Pero al igual que no existe la democracia pura, tampoco existe el estado de asociación puramente voluntaria. Partimos de este poder teórico simplemente para entendernos, y en este sentido podemos afirmar que la soberanía nace en el instante en que el soberano comienza a no ser todo el pueblo y se ve reforzada a medida que deja de ser todo el pueblo.
Ese espíritu de asociación voluntaria está en el principio constitutivo de las repúblicas; tiene necesariamente un germen primitivo, que es divino, y nadie puede producirlo. Combinado en mayores o menores dosis con la soberanía, base común de todos los gobiernos, ese más y ese menos dan lugar a las distintas fisionomías de los gobiernos no monárquicos.
El observador, sobre todo el observador extranjero que vive en los países republicanos, distingue muy bien la acción de ambos principios. Ora siente actuar a la soberanía, ora al espíritu comunitario que le sirve como suplemento. En ellos, la fuerza pública actúa menos, y sobre todo se muestra menos que en las monarquías; cabría incluso decir que desconfía de sí misma. Un cierto espíritu de familia, que resulta más fácil sentir que explicar, dispensa a la soberanía de actuar en multitud de circunstancias en las que intervendría en otros casos; mil asuntos de pequeña envergadura van por sí mismos, como se dice vulgarmente, sin saber cómo.
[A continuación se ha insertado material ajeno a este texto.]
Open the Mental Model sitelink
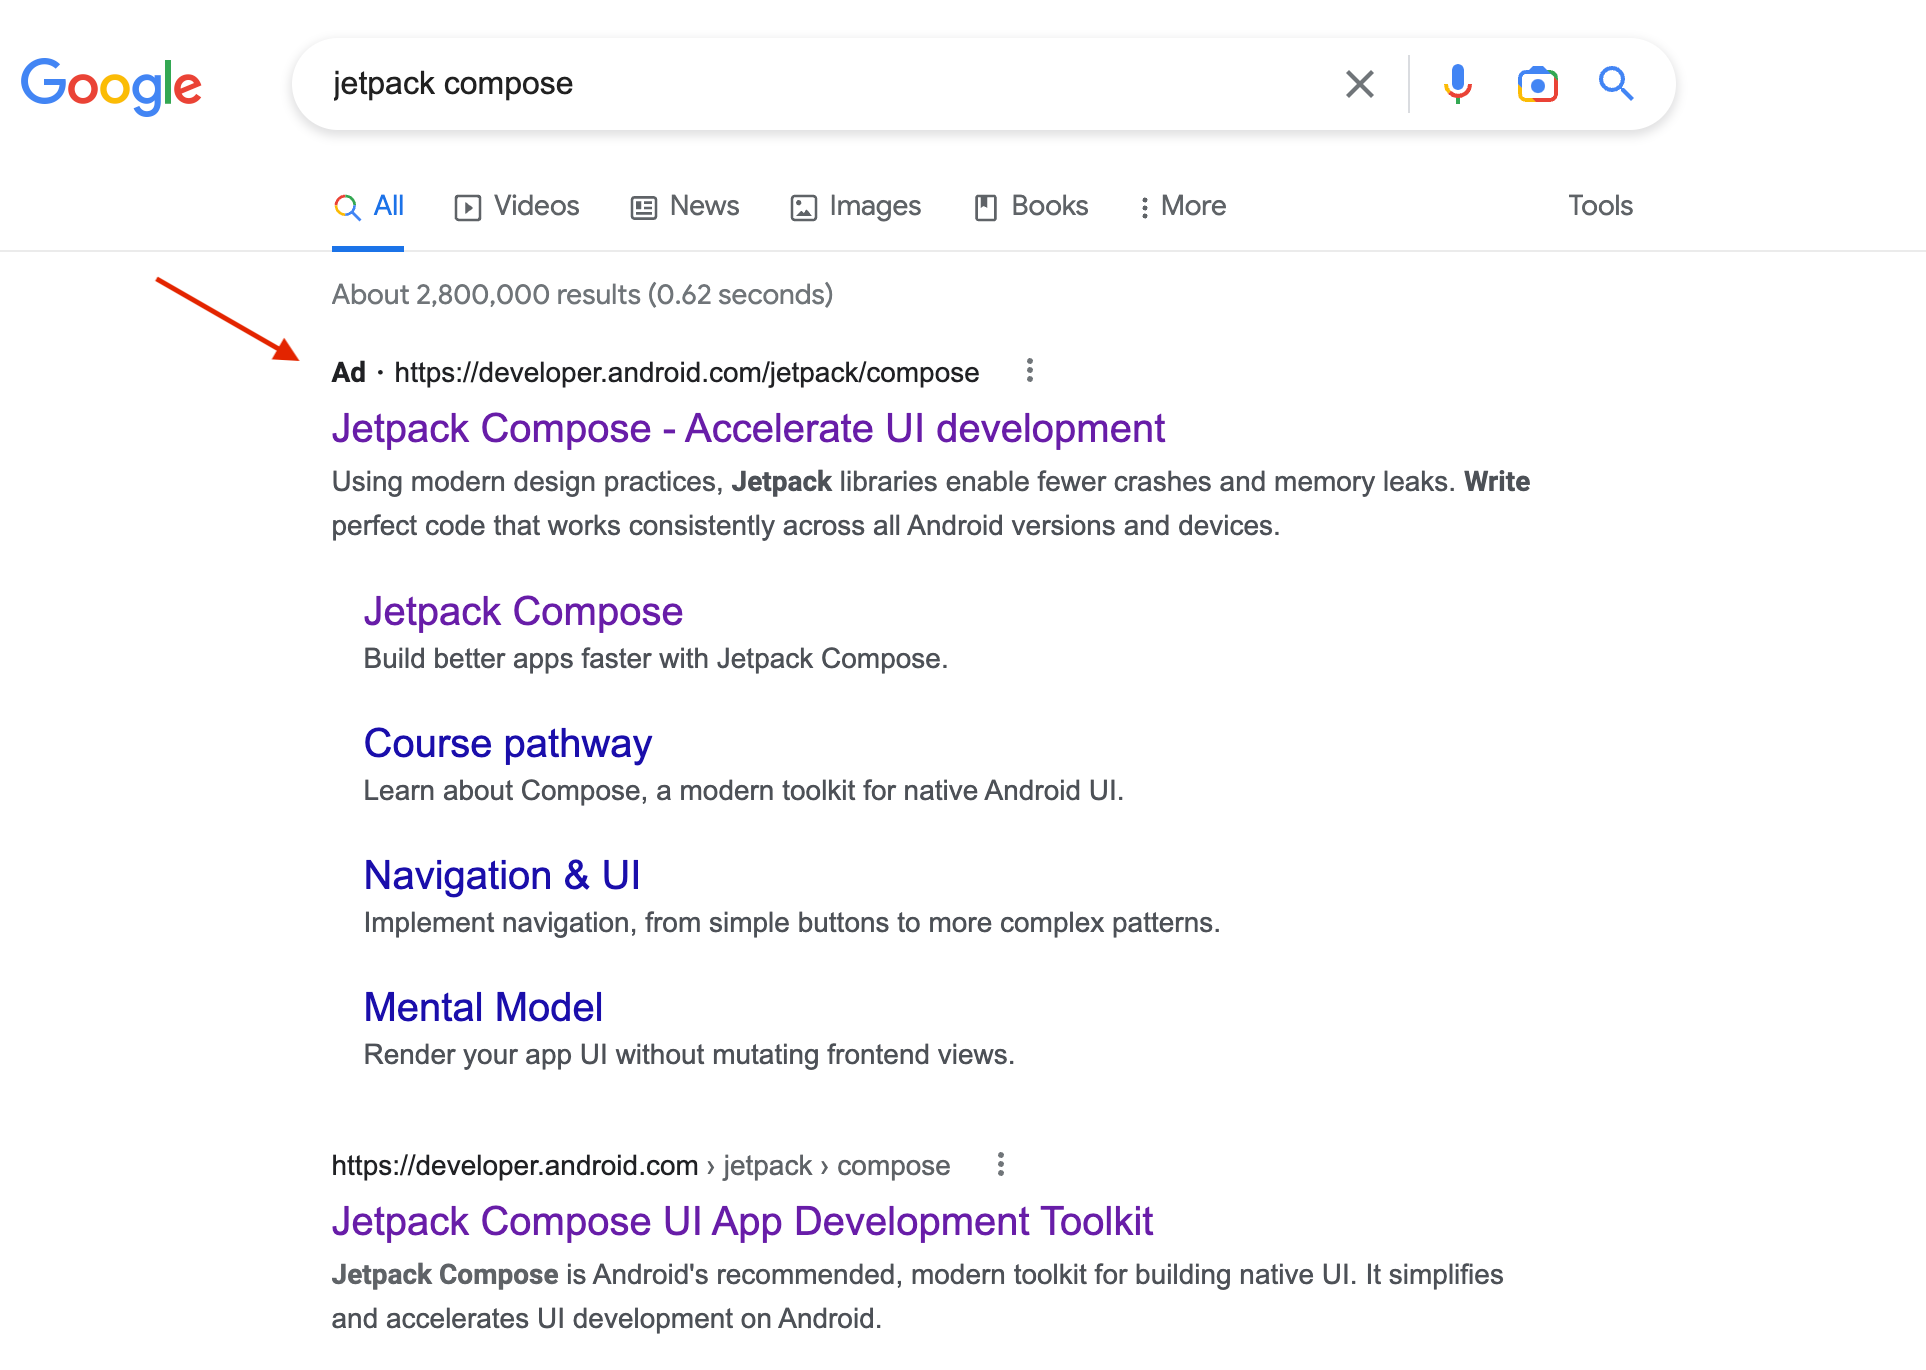pos(483,1007)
Por todas partes encontramos orden y buena disposición, las propiedades comunes son respetadas incluso por los pobres y hasta la propiedad general; todo da que pensar al observador.
Por consiguiente, al ser el pueblo republicano un pueblo menos gobernado que otros, se comprende que la acción de la soberanía deba ser suplida por el espíritu público, de suerte que cuanta menos capacidad tiene un pueblo para percibir qué es bueno y menos virtud para ponerse por sí mismo a ello, menos hecho está para la república.
Saltan a la vista las ventajas y desventajas de este gobierno: en los buenos tiempos lo eclipsa todo, y las maravillas que produce seducen hasta al observador de sangre fría que todo lo sopesa. Pero no está hecho, en primer lugar, más que para pueblos muy pequeños, pues la formación y la duración del espíritu asociativo son difíciles, en razón directa del número de asociados, cosa que no requiere demostración.
En segundo lugar, en este gobierno la justicia no camina con ese paso tranquilo e impasible que adopta por lo común en las monarquías. En las democracias, la justicia es unas veces débil y otras apasionada.»
[El texto pertenece a la edición en español de Escolar y Mayo Editores, 2014, en edición de Alejandro García Mayo. ISBN: 978-84-16020-09-6.]